Il Mulino, 204 pagine, € 14,00

La storia della bellezza – scrive Federico Vercellone nel saggio edito dal Mulino «Oltre la bellezza», non coincide per un lungo tratto della sua vicenda, con quella delle “arti belle”. «Il destino della bellezza è connesso inizialmente, e per un lunghissimo periodo, non all'arte ma alla natura e, più in particolare, agli esseri viventi. La bellezza viene ad assumere nell'antichità anche un significato morale, e tutto ciò si è offuscato nel patrimonio culturale, ma è invece rimasto vivo anche oggi nel senso comune. Continuiamo infatti a usare il termine bello non solo a proposito di individui in carne e ossa, ma anche di comportamenti cui intendiamo fornire la nostra approvazione morale, per esempio a proposito di un gesto generoso».
E ancora: «La bellezza assevera alle origini della filosofia, con i pitagorici – grazie a quella che è stata definita la “Grande Teoria” –, una sostanziale armonia e misura che riguarda innanzitutto il cosmo. Essa prende atto di una “sorprendente” regolarità della natura che rinvia, con ogni probabilità, anche alla possibilità – che si profila nel mito prima ancora che nella filosofia – di dominare quest'ultima. Rivela cioè un'intelligenza “oggettiva”, insita nelle forme viventi e nella loro regolarità.

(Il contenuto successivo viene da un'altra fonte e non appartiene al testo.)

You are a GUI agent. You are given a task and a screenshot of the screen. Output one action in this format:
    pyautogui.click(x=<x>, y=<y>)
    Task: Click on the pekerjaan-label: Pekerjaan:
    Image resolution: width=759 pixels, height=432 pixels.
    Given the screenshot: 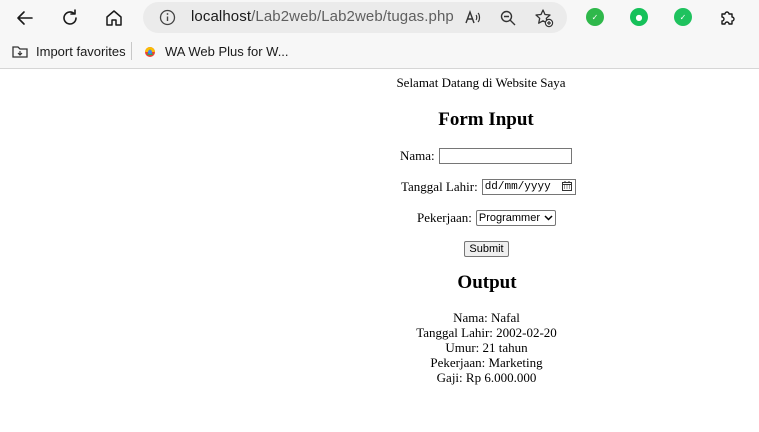 What is the action you would take?
    pyautogui.click(x=444, y=218)
    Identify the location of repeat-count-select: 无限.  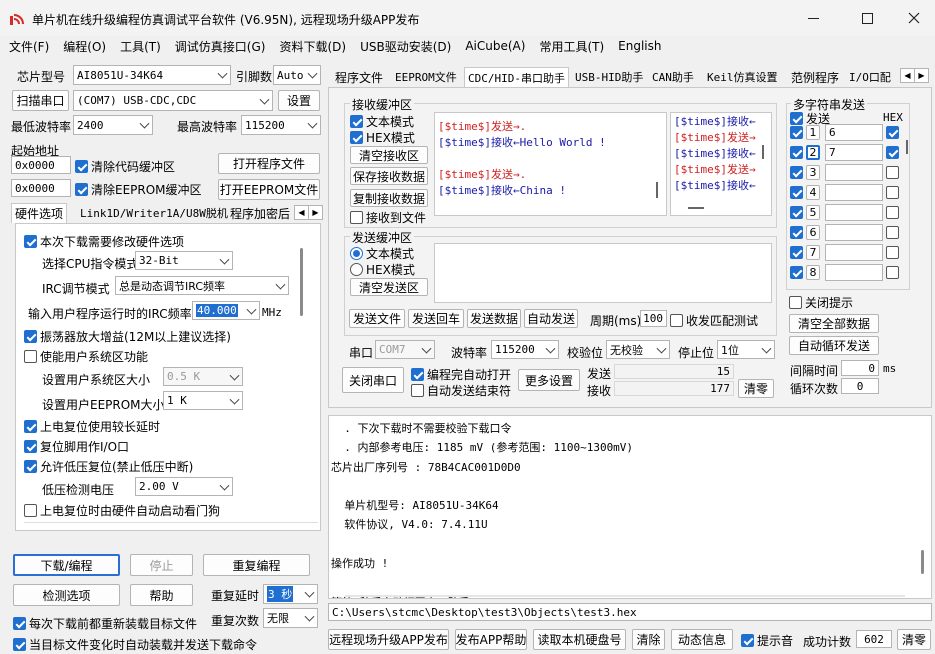
(290, 618).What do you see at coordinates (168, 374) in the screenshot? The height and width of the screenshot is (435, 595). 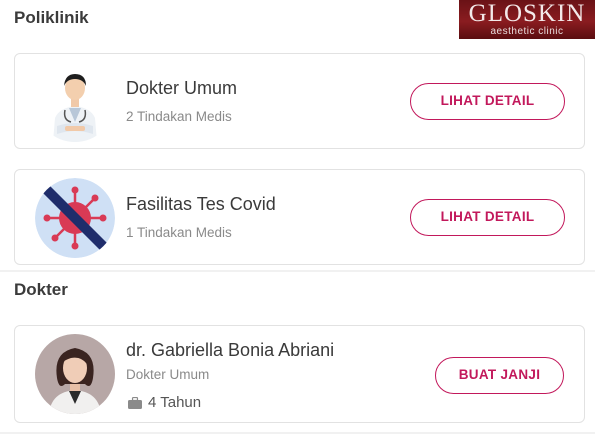 I see `doctor-specialty: Dokter Umum` at bounding box center [168, 374].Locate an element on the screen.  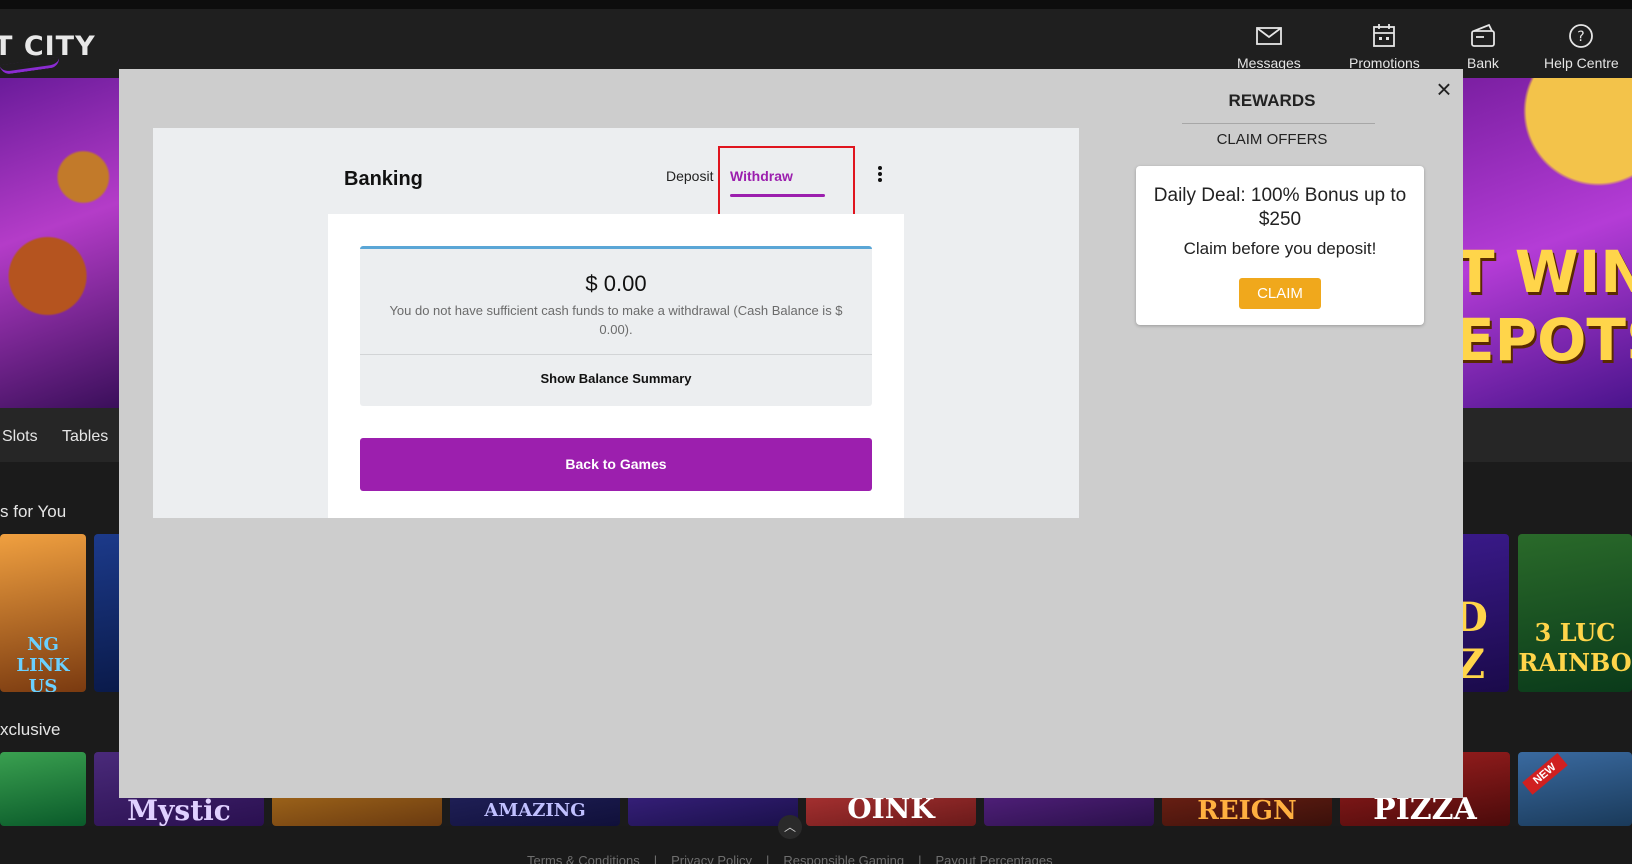
category-slots: Slots is located at coordinates (20, 437).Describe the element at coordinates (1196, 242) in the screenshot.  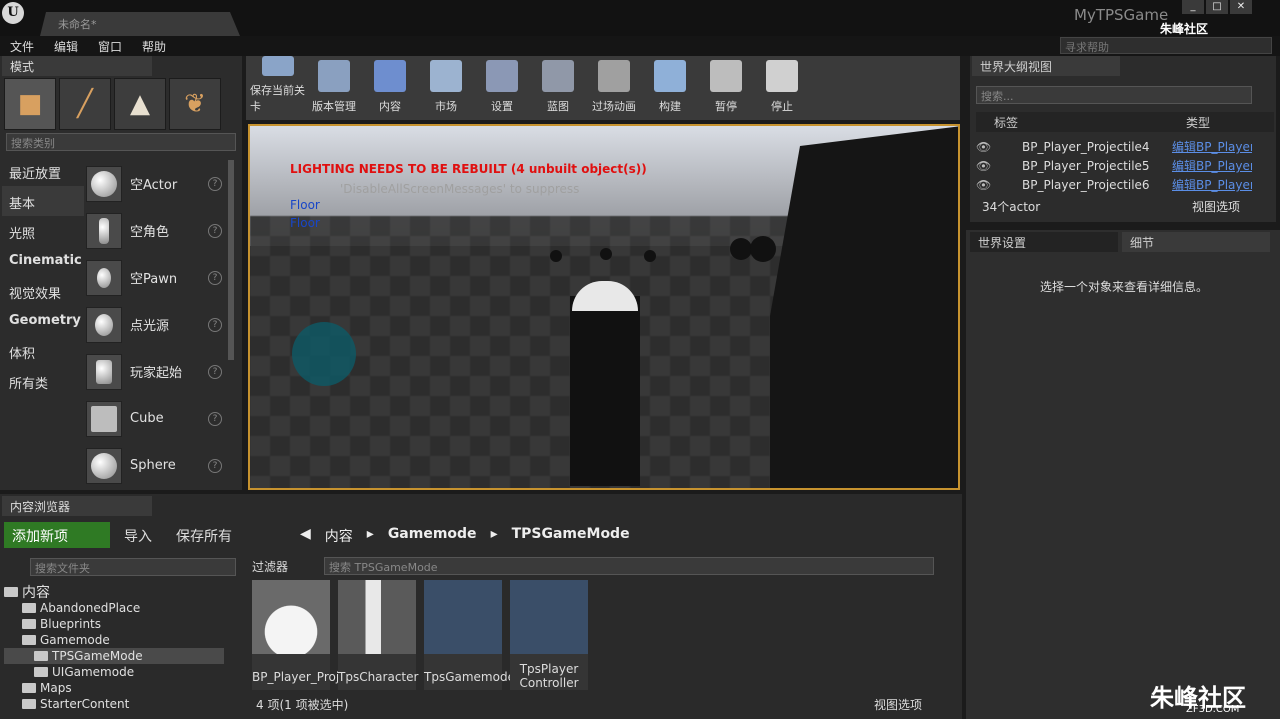
I see `tab-details: 细节` at that location.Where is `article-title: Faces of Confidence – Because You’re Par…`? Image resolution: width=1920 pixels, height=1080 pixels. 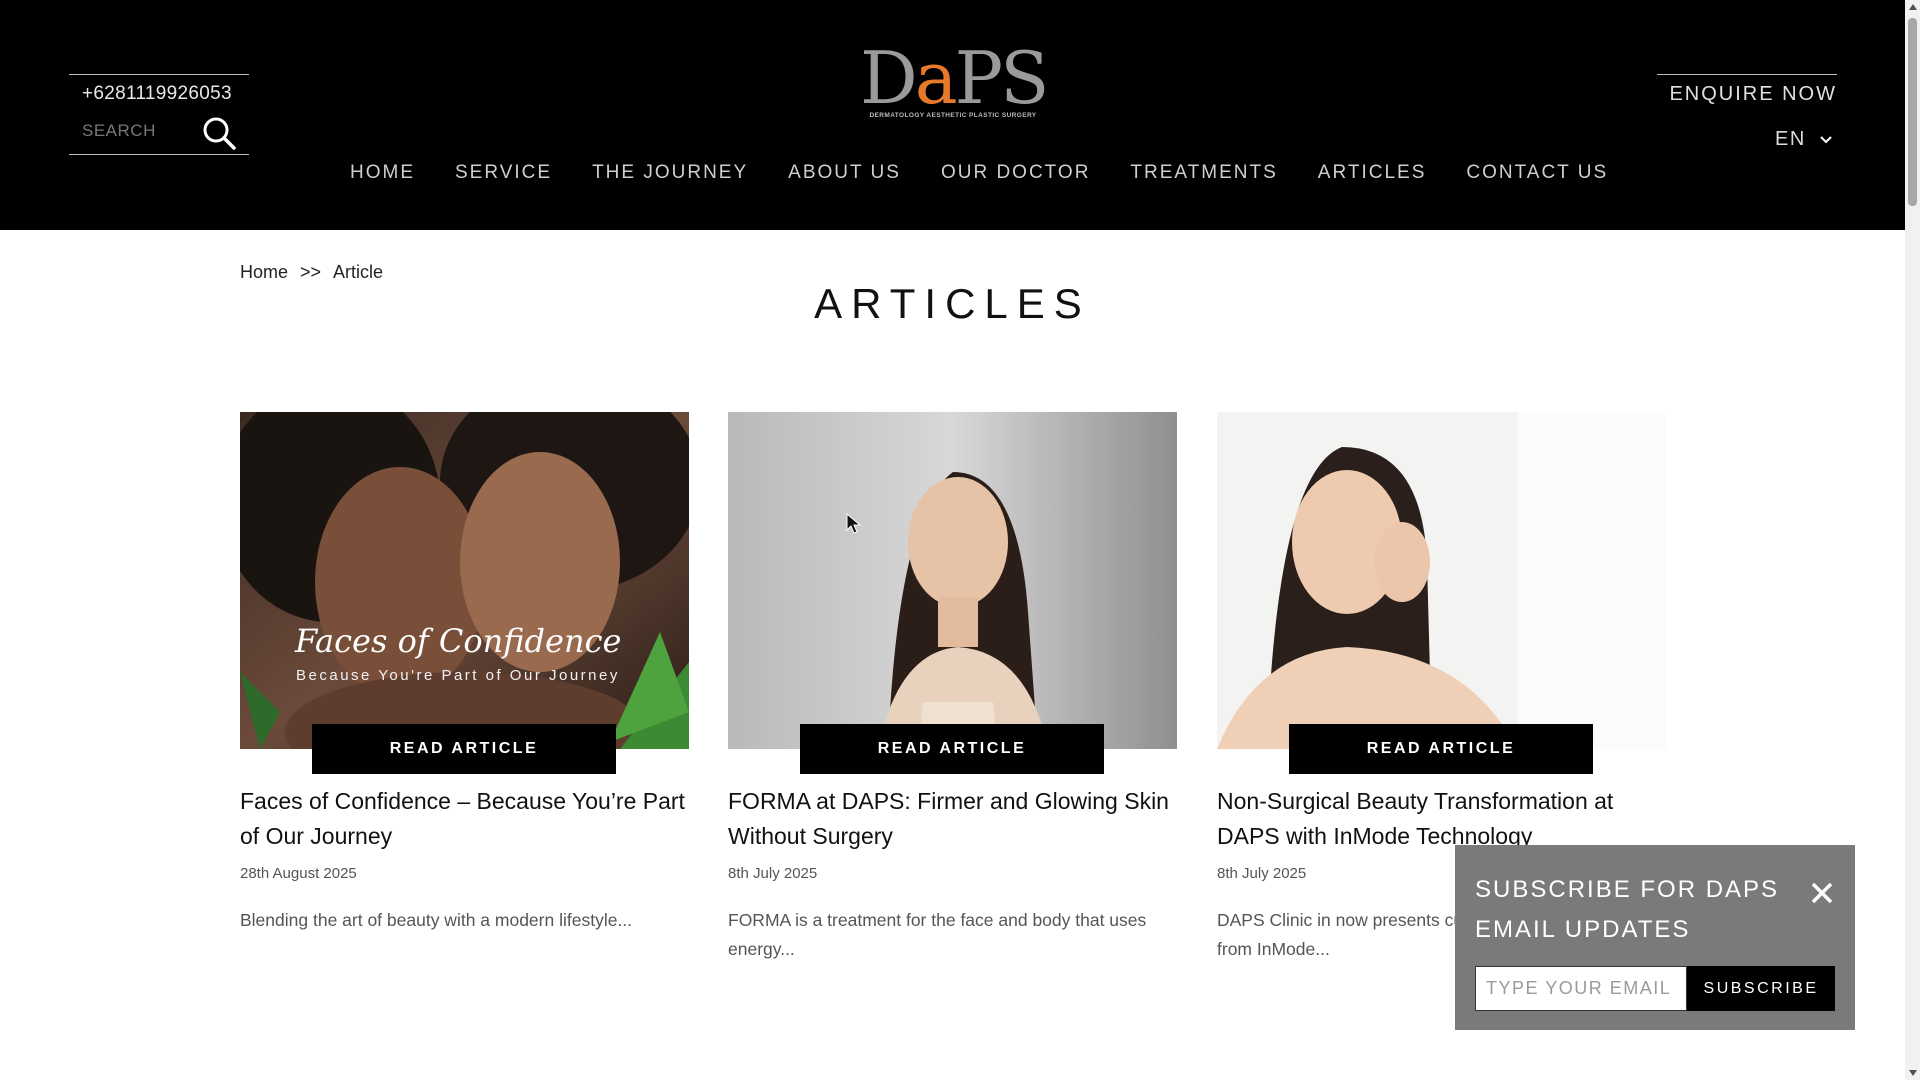
article-title: Faces of Confidence – Because You’re Par… is located at coordinates (464, 819).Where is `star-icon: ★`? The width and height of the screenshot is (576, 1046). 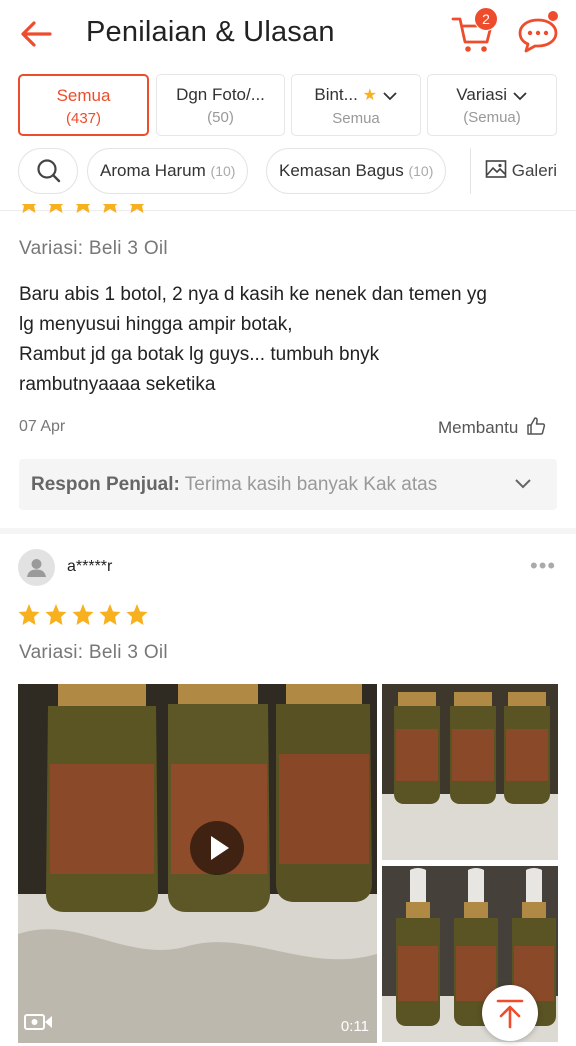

Federico Vercellone, docente di Estetica presso le Università di Torino e di Udine, autore di numerose pubblicazioni si chiede se esista un ideale di bellezza tipicamente novecentesco. O se, invece, il Novecento è il secolo nel quale la bellezza non c'è, se non nelle forme grottesche e inautentiche del kitsch? In realtà il declino della bellezza comincia ben prima del secolo scorso, addirittura alla fine del Settecento, in ambito romantico. Da allora in poi la bellezza avrà un valore evocativo, che la conduce a incombere sul panorama con tutta la forza della sua natura.
Il volume ripercorre la vicenda dell'ideale estetico dal suo tramonto in età romantica ("Mai il bello", ebbe a dichiarare Schlegel), attraverso la crisi otto-novecentesca sancita da Nietzsche e Spengler, fino alla sua rinascita con la pop art e, soprattutto, con Andy Warhol, quando la bellezza torna a proporsi, sia pure ironicamente, quale misura dell'essere e del mondo. Dietro l'ironia si cela una sfida fondamentale. E' possibile oggi ripensare in termini "classici" alla bellezza? Individuarla ad esempio come misura "ecologica" che promuova una rinnovata abitabilità della terra?